You Might Be Thirsty, Not Just Hungry
Colds cause significant fluid loss that’s easy to overlook. Your body uses extra water to produce mucus, and if you have even a slight fever, you lose more fluid through sweat and faster breathing. Mouth breathing from congestion dries you out further. The problem is that your body isn’t always great at distinguishing thirst from hunger. When your stomach feels empty and your body needs something, the signal that reaches your brain can register as hunger even when dehydration is the real issue.
This is worth paying attention to because drinking more fluids can actually reduce some of that perceived hunger. If you’re feeling ravenous and you haven’t been drinking much water, tea, or broth, try hydrating first and waiting 15 to 20 minutes before eating. You may find that the intensity of the hunger drops noticeably.
Comfort and Routine Play a Role Too
There’s a behavioral layer on top of the biology. When you’re stuck on the couch feeling lousy, eating becomes one of the few activities that provides immediate pleasure. Boredom, disrupted sleep, and the general misery of cold symptoms all increase the likelihood that you’ll turn to food for comfort. Research on stress eating shows that even mild, acute stress can push people toward energy-dense comfort foods, and being sick certainly qualifies.
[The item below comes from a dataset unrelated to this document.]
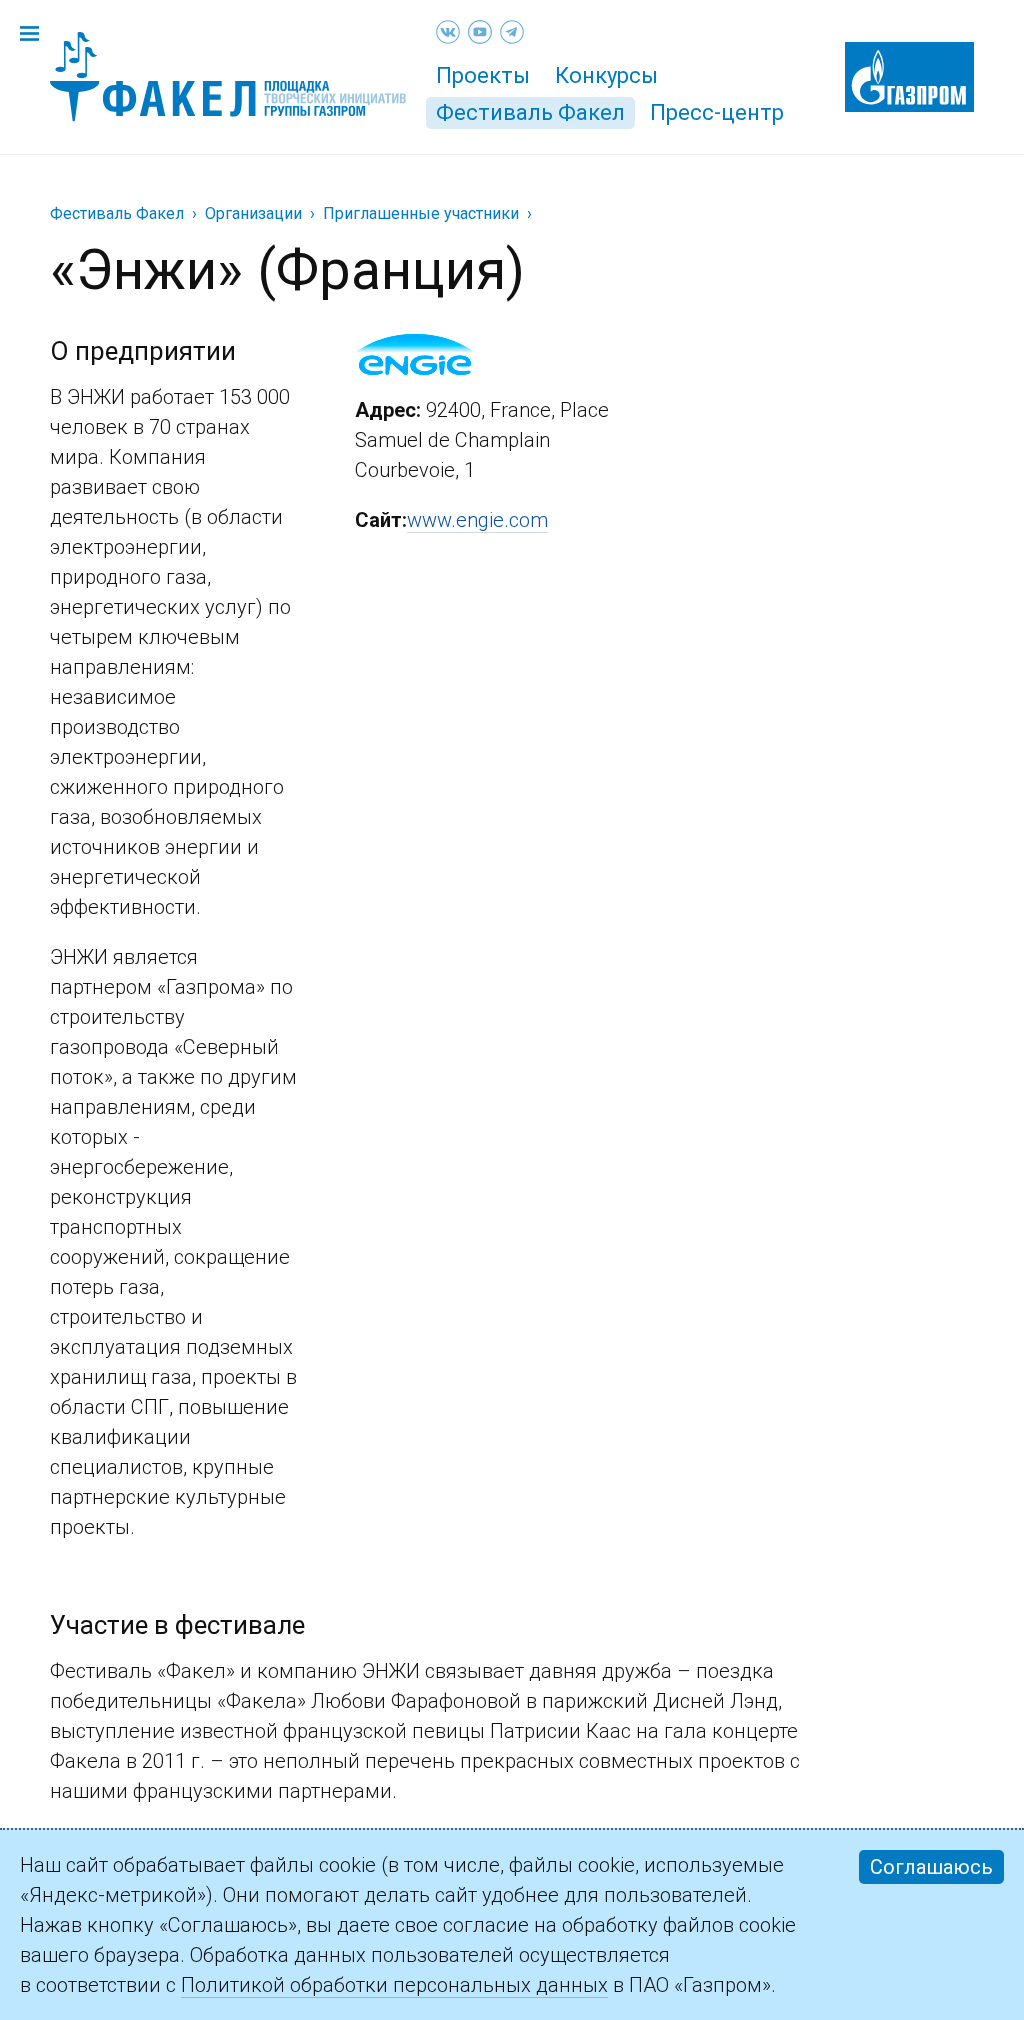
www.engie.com (477, 520)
Your body also associates certain foods with feeling better. If chicken soup, hot tea with honey, or buttered toast were part of how your family handled colds when you were growing up, those foods carry an emotional charge that goes beyond their caloric content. The dopamine release from eating something comforting creates a brief but real improvement in how you feel, reinforcing the cycle.
Should You Eat More When You’re Sick?
The old saying “feed a cold” has some biological truth behind it. Your body genuinely needs extra energy to fuel the immune response, and depriving it of calories can slow recovery. Eating when you’re hungry during a cold is generally a good idea, especially if you’re choosing foods that also provide hydration (soups, broths, fruits) and easy-to-digest carbohydrates for quick energy.
That said, not all of the hunger you feel is a true caloric need. Some of it is thirst in disguise, some is cortisol-driven craving, and some is comfort-seeking. Staying well-hydrated, getting adequate sleep, and choosing nutrient-rich foods over pure sugar will help your body get what it actually needs without overdoing it. Most colds resolve in 7 to 10 days, and your appetite typically returns to normal as inflammation subsides and stress hormones settle back down.